From Seawater to Drinking Water, Chemist Create New Desalination Method to Aid Areas With Minimal Energy Access (VIDEO)

Researchers have discovered a way to remove salts from seawater by using a new method that requires less energy to create "drinking water," according to reports.

The technique is called electrochemically mediated seawater desalination. The research involved chemists at the University of Texas and the University of Marburg in Germany, who created a small electrical field that removes salts from seawater.

"The process evades the problems confronting current desalination methods by eliminating the need for a membrane and by separating salt from water at a microscale," the University of Texas staid in a news release.

The new method requires significantly less energy than other conventional techniques available. In fact, so little energy that it can run on a store-bought battery, the University said.

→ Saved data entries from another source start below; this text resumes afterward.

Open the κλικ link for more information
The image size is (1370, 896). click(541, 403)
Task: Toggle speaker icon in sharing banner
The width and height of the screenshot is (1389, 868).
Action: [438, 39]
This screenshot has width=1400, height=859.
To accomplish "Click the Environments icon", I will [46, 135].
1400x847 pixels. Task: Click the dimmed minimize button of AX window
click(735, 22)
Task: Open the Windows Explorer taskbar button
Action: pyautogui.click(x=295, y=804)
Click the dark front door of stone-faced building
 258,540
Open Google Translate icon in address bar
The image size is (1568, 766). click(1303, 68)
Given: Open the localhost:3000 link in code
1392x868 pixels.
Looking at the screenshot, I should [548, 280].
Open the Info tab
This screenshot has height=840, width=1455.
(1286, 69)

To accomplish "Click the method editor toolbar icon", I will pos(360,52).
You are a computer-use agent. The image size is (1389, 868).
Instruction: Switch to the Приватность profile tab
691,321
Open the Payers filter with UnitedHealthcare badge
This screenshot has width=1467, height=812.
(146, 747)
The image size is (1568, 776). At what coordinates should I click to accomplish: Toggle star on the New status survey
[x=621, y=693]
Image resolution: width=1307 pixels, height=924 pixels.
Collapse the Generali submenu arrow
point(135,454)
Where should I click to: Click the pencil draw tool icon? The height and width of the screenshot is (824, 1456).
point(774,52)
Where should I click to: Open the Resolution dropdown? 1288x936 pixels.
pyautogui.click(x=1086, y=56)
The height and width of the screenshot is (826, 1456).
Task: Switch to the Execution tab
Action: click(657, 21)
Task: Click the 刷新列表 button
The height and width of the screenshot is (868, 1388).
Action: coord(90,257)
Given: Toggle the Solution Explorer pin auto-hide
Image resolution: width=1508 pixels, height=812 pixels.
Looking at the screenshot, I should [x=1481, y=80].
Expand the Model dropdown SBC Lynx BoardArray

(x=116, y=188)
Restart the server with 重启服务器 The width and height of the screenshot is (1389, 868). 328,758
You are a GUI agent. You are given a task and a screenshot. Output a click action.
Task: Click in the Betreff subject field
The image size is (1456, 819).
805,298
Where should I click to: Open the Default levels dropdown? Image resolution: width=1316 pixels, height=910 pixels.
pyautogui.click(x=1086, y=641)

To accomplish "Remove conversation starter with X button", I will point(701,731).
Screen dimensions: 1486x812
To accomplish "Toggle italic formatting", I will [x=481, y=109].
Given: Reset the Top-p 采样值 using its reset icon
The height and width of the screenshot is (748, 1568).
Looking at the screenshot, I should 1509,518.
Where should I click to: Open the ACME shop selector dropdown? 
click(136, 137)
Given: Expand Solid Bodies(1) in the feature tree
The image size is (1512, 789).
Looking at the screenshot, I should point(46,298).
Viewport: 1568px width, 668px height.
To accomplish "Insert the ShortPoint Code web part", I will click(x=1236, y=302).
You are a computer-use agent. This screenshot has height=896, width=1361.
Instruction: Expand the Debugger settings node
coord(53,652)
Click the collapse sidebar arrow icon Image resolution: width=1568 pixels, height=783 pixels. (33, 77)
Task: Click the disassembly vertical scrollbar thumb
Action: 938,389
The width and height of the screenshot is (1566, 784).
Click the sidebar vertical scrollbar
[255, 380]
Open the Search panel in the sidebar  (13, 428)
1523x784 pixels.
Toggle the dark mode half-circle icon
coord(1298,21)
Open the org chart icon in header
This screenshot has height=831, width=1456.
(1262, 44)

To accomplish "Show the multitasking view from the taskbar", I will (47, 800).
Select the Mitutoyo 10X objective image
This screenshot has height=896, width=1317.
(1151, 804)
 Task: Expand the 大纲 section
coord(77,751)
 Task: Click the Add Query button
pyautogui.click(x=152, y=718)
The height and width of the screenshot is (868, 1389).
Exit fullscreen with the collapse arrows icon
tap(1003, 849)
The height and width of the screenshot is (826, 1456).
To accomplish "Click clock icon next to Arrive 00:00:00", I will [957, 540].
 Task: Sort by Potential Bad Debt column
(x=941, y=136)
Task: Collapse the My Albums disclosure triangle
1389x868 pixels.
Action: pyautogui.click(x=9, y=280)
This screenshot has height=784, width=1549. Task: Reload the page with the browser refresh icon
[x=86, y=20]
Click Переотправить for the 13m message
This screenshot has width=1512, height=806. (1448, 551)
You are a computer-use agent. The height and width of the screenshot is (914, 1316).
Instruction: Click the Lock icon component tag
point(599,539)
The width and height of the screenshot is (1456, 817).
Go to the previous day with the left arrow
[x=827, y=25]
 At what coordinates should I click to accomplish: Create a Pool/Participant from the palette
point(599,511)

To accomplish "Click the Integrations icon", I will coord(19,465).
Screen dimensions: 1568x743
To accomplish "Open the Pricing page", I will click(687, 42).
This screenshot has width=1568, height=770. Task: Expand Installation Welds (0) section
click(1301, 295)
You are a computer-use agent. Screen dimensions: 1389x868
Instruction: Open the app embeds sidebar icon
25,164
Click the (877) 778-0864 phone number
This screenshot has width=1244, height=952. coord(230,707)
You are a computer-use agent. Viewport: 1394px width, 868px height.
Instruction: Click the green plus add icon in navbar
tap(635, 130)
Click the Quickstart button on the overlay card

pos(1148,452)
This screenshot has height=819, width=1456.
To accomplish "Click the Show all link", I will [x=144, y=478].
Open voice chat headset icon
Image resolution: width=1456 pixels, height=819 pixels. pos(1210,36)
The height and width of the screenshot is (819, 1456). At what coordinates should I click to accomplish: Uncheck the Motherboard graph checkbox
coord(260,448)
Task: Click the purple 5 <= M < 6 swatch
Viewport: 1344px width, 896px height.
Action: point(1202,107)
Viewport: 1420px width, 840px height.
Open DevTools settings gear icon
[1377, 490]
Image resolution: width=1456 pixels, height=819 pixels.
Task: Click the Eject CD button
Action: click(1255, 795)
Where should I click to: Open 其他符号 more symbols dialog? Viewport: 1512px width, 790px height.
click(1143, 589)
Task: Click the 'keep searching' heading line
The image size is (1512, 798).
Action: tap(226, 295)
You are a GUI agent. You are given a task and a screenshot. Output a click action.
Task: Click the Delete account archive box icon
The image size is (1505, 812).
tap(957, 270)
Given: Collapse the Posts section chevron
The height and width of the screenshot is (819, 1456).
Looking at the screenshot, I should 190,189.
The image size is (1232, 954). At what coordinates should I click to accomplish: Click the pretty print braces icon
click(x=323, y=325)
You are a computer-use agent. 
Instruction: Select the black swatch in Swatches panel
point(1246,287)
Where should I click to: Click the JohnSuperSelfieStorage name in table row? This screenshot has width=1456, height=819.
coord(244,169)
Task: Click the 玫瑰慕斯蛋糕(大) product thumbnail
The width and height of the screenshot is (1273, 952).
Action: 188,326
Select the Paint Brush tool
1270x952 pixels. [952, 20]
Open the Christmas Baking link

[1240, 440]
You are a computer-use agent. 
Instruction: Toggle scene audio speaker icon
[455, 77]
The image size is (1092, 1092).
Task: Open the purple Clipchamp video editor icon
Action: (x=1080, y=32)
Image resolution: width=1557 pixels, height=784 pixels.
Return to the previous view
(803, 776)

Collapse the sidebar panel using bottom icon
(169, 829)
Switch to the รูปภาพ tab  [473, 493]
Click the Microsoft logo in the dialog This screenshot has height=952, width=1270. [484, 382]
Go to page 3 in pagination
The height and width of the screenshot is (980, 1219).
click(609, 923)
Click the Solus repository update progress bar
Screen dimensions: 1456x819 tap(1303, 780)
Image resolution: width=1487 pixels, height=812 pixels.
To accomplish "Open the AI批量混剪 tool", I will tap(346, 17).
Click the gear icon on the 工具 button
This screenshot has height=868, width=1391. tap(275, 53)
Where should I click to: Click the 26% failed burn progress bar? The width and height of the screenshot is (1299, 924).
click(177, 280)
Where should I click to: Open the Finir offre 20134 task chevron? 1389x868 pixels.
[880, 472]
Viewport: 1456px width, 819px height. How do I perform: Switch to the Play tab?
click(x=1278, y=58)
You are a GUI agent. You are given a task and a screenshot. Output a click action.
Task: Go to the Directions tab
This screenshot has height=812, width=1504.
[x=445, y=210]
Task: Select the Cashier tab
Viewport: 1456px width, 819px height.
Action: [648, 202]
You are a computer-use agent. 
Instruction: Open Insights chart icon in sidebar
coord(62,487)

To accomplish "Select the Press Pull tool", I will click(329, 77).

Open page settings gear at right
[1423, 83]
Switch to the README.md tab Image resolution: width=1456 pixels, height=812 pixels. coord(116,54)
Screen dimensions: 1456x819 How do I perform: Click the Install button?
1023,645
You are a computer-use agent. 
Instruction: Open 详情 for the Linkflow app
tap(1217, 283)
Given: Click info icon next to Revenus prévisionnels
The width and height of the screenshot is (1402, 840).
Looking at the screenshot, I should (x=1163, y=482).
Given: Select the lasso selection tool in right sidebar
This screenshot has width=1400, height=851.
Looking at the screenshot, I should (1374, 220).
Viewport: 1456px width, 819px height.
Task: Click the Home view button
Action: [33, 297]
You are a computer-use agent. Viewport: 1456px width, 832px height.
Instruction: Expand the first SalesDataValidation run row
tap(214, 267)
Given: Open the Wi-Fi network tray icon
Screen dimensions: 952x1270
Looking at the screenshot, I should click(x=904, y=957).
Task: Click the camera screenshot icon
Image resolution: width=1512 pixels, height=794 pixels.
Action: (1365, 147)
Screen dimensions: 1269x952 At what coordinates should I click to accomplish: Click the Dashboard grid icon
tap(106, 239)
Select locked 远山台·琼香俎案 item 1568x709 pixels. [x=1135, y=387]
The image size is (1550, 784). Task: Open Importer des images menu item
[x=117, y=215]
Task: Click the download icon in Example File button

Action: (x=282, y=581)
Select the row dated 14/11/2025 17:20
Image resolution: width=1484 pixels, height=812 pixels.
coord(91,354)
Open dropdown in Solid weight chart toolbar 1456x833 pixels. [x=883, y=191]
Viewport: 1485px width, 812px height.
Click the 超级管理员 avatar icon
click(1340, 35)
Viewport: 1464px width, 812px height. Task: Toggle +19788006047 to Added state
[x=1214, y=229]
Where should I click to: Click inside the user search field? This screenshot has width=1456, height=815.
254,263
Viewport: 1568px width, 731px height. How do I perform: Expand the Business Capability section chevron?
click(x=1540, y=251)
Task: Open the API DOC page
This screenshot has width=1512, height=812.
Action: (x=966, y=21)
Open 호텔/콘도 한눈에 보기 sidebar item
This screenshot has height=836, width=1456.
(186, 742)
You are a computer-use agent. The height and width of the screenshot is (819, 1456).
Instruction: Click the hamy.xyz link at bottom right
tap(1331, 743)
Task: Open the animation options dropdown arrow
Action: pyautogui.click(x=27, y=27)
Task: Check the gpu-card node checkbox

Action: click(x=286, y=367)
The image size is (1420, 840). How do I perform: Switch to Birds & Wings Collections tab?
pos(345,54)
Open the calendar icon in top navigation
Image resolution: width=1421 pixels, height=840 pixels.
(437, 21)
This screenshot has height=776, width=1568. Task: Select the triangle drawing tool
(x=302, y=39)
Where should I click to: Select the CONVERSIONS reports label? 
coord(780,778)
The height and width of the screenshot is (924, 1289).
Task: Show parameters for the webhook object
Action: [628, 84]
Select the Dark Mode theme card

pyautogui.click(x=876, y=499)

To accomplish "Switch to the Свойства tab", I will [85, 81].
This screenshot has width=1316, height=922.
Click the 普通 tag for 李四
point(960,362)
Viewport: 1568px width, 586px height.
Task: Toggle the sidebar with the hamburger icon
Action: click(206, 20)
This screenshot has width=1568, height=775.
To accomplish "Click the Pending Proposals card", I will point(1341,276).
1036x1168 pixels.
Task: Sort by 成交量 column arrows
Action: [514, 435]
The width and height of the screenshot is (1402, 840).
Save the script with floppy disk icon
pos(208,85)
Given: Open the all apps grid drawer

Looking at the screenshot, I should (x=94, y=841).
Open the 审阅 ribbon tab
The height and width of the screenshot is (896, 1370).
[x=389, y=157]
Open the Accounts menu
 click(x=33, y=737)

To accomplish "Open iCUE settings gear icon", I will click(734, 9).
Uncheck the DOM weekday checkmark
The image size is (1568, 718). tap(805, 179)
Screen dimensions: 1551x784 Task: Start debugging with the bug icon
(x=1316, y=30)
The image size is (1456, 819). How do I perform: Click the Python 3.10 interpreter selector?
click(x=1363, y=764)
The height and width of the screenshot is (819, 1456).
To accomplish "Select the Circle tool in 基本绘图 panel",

According to the University, it's patent-pending and is in commercial development by startup company Okeanos Technologies. The technique was described last week in the journal Angewandte Chemie:

To achieve desalination, the researchers apply a small voltage (3.0 volts) to a plastic chip filled with seawater. The chip contains a microchannel with two branches. At the junction of the channel an embedded electrode neutralizes some of the chloride ions in seawater to create an "ion depletion zone" that increases the local electric field compared with the rest of the channel. This change in the electric field is sufficient to redirect salts into one branch, allowing desalinated water to pass through the other branch.

According to the Univeristy, the use of this new method would be most beneficial for "the water-stressed areas in which about a third of the planet's inhabitants live." Specifically regions that have access to seawater, but not to the energy required for the desalination process.

"The availability of water for drinking and crop irrigation is one of the most basic requirements for maintaining and improving human health," said Crooks, the Robert A. Welch Chair in Chemistry in the College of Natural Sciences in the news release.

"Seawater desalination is one way to address this need, but most current methods for desalinating water rely on expensive and easily contaminated membranes. The membrane-free method we've developed still needs to be refined and scaled up, but if we can succeed at that, then one day it might be possible to provide fresh water on a massive scale using a simple, even portable, system."